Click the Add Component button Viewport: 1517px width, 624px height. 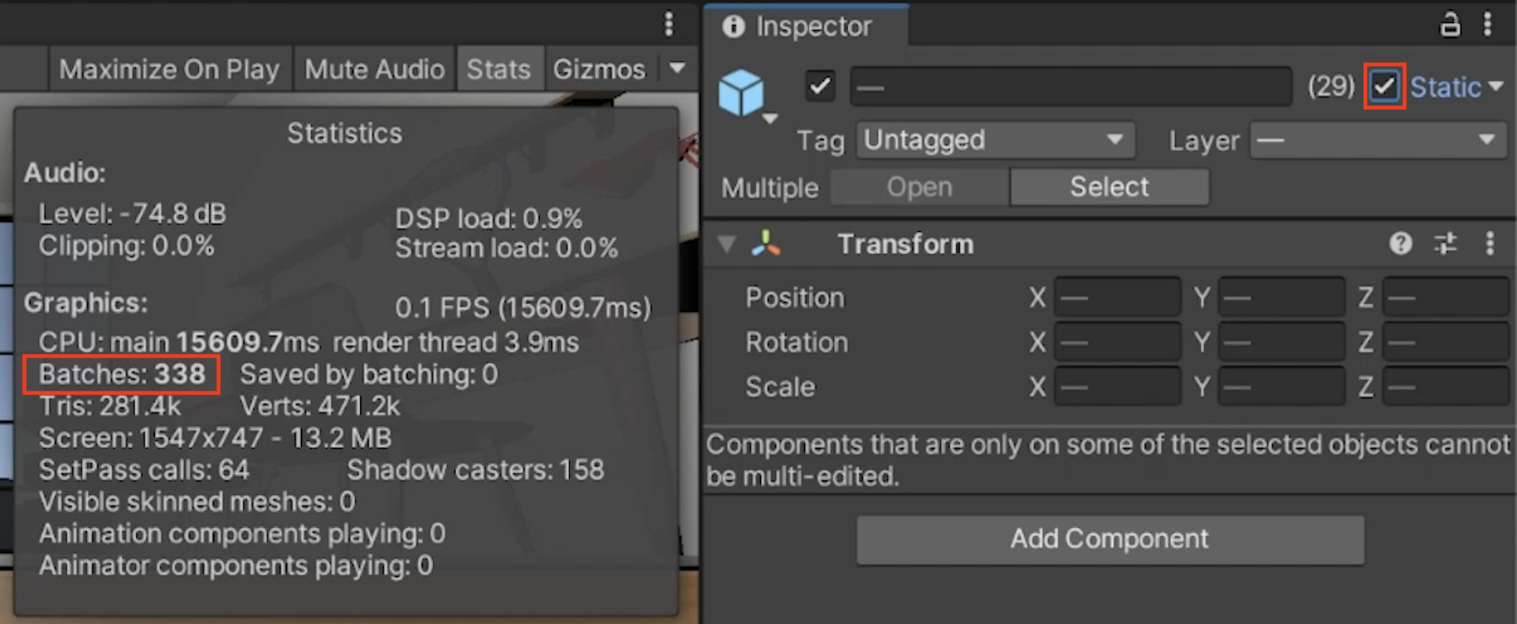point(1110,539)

------------------------------------------------------------

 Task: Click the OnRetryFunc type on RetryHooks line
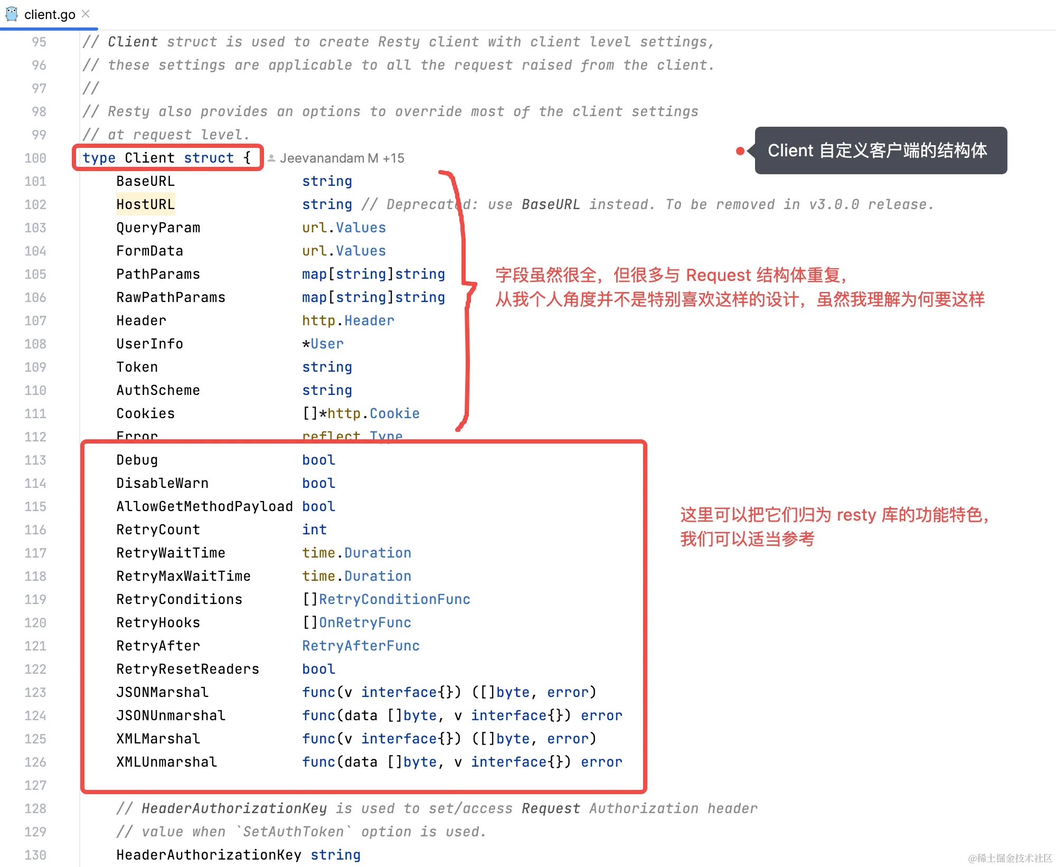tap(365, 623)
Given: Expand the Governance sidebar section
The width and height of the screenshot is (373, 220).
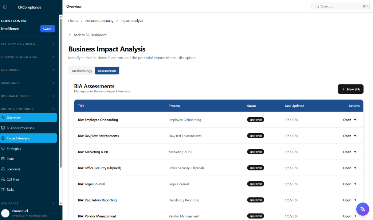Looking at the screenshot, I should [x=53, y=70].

------------------------------------------------------------

» GIVEN REQUEST
Return the lines of the listing starting at the line containing "Given: Expand the Governance sidebar section" and ending at the line containing "Looking at the", both included. Leave the pictures out.

» THE RESULT
Given: Expand the Governance sidebar section
The width and height of the screenshot is (373, 220).
Looking at the screenshot, I should [x=53, y=70].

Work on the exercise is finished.